If you want to solve this domain assembly problem generally, the FloppyTail executeable can take a stab at it. Domain assembly (er, well, envelope prediction) will be fully supported in 3.3 and it sorta-works in 3.2.
With respect to the first reply: I have observed minimization failures from structures in which the "before energy" was as low as 1408. (Less than 1/2000 of the randomized structures possess energies less than 2000).
With respect to the second reply: the before, and after structures from failed minimizations usually (it could be always) have one domain interpenetrating the other. (I had originally hoped to use minimization to eliminate the interpenetration and leave the domains in contact. Now I realize that I'd need to restrict attention to those randomized structures in which any domain interpenetration distance is less than an atomic radius, which I'd hope would merely be those structures in which the energy is less than some value. The minimization failure mentioned in the previous paragraph suggests that this may not work however.

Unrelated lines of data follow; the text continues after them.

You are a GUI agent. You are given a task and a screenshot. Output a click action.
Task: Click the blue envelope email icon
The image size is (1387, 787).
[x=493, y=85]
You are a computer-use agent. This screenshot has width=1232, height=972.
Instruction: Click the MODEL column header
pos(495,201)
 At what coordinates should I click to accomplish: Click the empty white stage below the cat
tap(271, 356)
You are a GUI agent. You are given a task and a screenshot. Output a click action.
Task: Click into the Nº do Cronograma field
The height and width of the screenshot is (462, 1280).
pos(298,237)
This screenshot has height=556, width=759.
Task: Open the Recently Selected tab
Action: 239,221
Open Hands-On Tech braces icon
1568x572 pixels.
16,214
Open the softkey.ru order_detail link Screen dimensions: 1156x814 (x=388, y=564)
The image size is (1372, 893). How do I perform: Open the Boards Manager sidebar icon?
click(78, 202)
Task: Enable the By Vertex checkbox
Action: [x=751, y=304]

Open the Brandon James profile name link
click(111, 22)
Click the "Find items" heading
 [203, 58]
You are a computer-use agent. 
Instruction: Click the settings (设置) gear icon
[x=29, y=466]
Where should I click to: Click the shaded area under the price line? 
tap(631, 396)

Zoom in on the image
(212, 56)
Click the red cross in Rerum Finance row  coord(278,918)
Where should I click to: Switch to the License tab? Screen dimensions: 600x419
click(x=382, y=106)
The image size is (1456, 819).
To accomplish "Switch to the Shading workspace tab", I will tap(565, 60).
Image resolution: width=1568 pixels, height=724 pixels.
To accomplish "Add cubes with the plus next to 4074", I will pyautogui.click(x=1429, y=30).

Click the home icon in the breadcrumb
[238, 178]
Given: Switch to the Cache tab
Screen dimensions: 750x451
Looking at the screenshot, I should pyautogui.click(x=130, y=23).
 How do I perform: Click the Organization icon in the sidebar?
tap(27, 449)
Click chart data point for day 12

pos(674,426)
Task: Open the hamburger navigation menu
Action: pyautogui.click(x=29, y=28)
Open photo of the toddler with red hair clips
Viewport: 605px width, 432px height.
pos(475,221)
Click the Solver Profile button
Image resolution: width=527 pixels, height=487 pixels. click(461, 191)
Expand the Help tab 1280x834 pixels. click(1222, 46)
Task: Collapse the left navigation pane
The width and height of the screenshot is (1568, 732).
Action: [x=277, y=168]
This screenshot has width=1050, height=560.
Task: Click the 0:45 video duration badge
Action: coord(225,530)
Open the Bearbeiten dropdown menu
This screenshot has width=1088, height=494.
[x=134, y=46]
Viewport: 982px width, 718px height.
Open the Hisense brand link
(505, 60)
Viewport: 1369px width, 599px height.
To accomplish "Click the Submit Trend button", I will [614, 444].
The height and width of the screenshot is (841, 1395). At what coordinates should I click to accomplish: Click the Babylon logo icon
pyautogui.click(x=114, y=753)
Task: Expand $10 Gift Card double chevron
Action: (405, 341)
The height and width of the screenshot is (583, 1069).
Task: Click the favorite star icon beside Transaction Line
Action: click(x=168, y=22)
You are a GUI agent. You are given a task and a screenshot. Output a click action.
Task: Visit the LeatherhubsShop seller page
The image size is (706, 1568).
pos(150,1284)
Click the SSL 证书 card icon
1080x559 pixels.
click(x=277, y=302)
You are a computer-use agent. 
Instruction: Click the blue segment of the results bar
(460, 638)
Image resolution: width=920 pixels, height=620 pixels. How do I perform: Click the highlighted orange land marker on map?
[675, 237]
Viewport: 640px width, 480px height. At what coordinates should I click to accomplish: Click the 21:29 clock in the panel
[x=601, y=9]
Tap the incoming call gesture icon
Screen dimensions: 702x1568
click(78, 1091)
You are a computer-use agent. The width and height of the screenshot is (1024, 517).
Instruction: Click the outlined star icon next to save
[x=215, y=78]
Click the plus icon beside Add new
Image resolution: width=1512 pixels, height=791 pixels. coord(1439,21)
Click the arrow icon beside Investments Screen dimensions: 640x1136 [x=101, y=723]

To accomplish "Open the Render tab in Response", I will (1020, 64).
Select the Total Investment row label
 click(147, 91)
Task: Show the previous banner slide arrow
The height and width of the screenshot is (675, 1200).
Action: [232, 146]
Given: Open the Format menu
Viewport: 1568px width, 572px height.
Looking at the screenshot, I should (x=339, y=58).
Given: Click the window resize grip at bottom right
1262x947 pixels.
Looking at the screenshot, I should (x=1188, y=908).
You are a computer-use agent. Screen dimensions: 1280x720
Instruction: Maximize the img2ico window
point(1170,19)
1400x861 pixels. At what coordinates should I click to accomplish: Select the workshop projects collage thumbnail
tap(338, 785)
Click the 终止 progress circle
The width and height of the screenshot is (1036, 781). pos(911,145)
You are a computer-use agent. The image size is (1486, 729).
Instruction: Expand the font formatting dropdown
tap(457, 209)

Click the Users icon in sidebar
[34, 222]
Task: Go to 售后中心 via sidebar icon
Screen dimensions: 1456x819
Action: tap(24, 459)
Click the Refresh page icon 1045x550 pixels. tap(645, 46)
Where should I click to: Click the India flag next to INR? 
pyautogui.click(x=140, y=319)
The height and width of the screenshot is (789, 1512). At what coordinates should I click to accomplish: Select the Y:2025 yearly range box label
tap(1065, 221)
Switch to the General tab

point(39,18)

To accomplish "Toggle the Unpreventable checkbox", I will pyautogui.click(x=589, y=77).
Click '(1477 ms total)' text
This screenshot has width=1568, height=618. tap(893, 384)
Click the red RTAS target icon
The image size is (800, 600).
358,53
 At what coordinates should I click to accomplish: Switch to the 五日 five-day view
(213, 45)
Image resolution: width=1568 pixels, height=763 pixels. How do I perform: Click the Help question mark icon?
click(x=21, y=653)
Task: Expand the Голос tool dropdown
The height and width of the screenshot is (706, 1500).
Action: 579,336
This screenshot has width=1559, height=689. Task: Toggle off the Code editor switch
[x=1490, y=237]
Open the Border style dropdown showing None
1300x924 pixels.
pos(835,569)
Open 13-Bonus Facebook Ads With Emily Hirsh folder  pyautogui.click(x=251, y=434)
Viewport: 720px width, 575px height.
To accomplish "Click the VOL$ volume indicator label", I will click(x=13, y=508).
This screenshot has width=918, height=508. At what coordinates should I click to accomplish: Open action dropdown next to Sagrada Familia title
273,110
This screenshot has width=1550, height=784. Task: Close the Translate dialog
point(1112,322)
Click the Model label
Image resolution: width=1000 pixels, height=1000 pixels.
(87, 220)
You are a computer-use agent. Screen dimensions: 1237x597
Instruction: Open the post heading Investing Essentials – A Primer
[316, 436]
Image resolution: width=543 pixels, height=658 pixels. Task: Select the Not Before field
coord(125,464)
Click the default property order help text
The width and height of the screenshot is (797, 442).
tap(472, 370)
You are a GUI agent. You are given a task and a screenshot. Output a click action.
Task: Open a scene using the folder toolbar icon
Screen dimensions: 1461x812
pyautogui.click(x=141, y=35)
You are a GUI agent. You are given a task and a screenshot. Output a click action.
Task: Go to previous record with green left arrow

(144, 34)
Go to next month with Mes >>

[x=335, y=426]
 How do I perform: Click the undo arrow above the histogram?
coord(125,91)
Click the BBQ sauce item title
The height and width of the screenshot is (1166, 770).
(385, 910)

If the minimization function becomes confused, shouldn't it at least return the same energy and structure as it was first given?
"Now I realize that I'd need to restrict attention to those randomized structures in which any domain interpenetration distance is less than an atomic radius, which I'd hope would merely be those structures in which the energy is less than some value."
This is likely to be true. It sounds like you really need a proper sampling protocol for the linker, not just minimization.
I agree with you that the minimizer should be returning the input structure when it gets confused in this case. I don't know why it isn't. With severe clashes, perhaps there is enough rounding noise moving between processor's longer registers and cache/RAM that the minimizer isn't aware of the error. The minimizer isn't doing a Monte Carlo protocol so under normal circumstances there's no need to check that the output energy is lower than the input. Maybe there's just a bug somewhere...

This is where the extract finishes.